Before looking at why one flow option might be chosen over another, let’s look at how the service implementing this contract further specifies transaction settings. First, there is the TransactionScopeRequired attribute. This attribute is how WCF knows how to handle the ambient transaction. What’s the ambient transaction? This is the transaction that a particular block of code is executing under. This cool concept was introduced by the .NET Framework 2.0’s Transaction class and allows a developer to always find out the current transaction via Transaction.Current. If there is no transaction surrounding that statement, the result is a null value. The TransactionScopeRequired is how one designates a service operation to use the flowed client transaction. The default value, “TransactionScopeRequired = false”, means this operation doesn’t want to use the flowed transaction, or have WCF create one automatically either. A “TransactionScopeRequired = true” means that the operation will always have an ambient transaction. If the client flows a transaction, it will be used by an operation decorated with this attribute. If the client does not flow a transaction, or one is not allowed (via TransactionFlowOption.NotAllowed), then WCF will create a fresh new transaction and wrap the operation in it. Very useful.
The second attribute one can put above the operation is TransactionAutoComplete. If this value is set to true, the default value, then WCF automatically commits the transaction once the operation successfully completes. If this value is set to false, then the transaction remains open and must be explicitly closed or rolled back.
Why choose one binding over another? Juval Lowy explains the choice quite well in his excellent book Programming WCF. Think of TransactionFlowOption.Allowed + TransactionScopeRequired = true as a “Client/Service mode. “ That is, the services use the client transaction, if available. If the client flows a transaction, then the client and service(s) can commit as a single atomic action. If no transaction is flowed, that’s fine to as there still exists the protection of a local transaction. This is a good option if the service(s) may be used in a standalone fashion and you don’t want to force a flowed transaction.
The second option is a more aggressive, but more consistent, “Client mode.” Using TransactionFlowOption.Mandatory + TransactionScopeRequired = true, one forces the service to participate in the client’s transaction. This model reduces potential for deadlocks and ensures that all operations commit atomically.
The third option is a “Service mode” reflected with TransactionFlowOption.NotAllowed + TransactionScopeRequired = true. Here the client transaction is always suppressed, and the local operation always enlists a new transaction. This is a valid choice when the operation should operate outside the scope of a parent transaction. Juval’s rule is that this mode is appropriate when the service’s transaction is more likely to commit than the client. He points to a “logging” service that shouldn’t be rolled back if a parent/client transaction fails later on. It should be independent. One should use caution with this mode because it’s fairly easy to get caught in an inconsistent state where parts of the functions have succeeded and parts have failed. This will be demonstrated later in this article.
The final possible transaction configuration mode is a “None mode” where no transaction is flowed or used.
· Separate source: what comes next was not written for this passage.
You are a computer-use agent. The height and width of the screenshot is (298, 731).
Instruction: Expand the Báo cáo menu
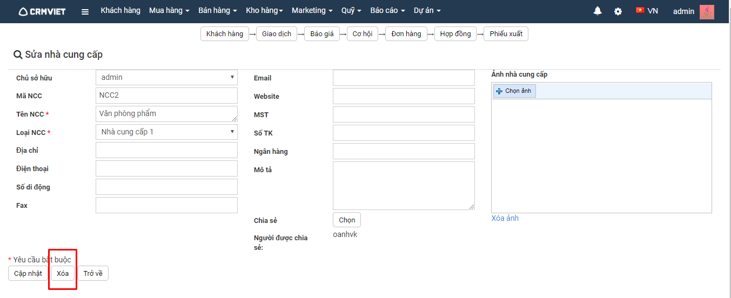pos(387,11)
One would set the TransactionFlowOption.NotAllowed + TransactionScopeRequired = false if the operation was non-essential or shouldn’t cause the parent transaction to fail if an error occurred.
With that simple transaction primer out of the way, let’s look at the services used in this demonstration. In this fictional “Event Booking” service, there are three operations: “AddAttendees”, “RegisterRoom” and “RegisterCatering.” Each one accepts data and updates a SQL Server 2005 database. In reality, these services should all be set to use the “Client mode” where all operations must succeed together for the Event to be formally booked. However, to mix it up a bit, the “RegisterRoom” operation uses a TransactionFlowOption.NotAllowed setting, while all three operations still have “TransactionScopeRequired = true.” This means the “RegisterRoom” operation will use a transaction, but not the flowed one.
To call these services and to flow a transaction in a standard .NET project, the following code would work:
A TransactionScope object is created, and inside that transaction, all three service operations are called. The result?
The SQL query returns the committed results inside the three database tables, and TCPTrace shows that the “AddAttendees” and “ReserveCatering” had a value for Transaction.Current.TransactionInformation.DistributedIdentifier (the flowed transaction’s ID), while “ReserveRoom” has a null flowed transaction ID. This makes sense since “ReserveRoom” explicitly blocks flowed transactions.
The BizTalk usage of these services, at first glance, is fairly straightforward. The bits generated via the BizTalk WCF Service Consuming Wizard (schemas+ base orchestration + send port bindings) were used to build a simple orchestration that called the “AddAttendees” operation. The WCF “transaction” concept does not exist in a BizTalk orchestration, so building this orchestration flow is consistent with the process to consume any WCF (or basic SOAP) service.
Notice that because an “existing send port type” was used (pointing to the send port types in the wizard-generated orchestration), all service operations are available. After deploying this project, the wizard-generated binding was used to construct a valid WCF-WSHttp send port. Because the service was configured to accept flowed transactions, the BizTalk send port reflects that via the “Bindings” configuration tab (“Enable transactions”).
After the orchestration is bound to the send port, and the process triggered, a successful note was published inside TCPTrace and the orchestration itself. BizTalk created and flowed a transaction that was used by the destination service.
Now, how about making BizTalk behave like that code snippet above where all the operations are called under a single transaction? Alas, it’s not a straightforward thing to do. The BizTalk Server 2006 R2 documentation states:
“The transactional scope is limited by the MessageBox. For example, a BizTalk orchestration cannot participate in a client’s transaction. Similarly, a destination endpoint cannot participate in a transaction that is initiated by a BizTalk orchestration.”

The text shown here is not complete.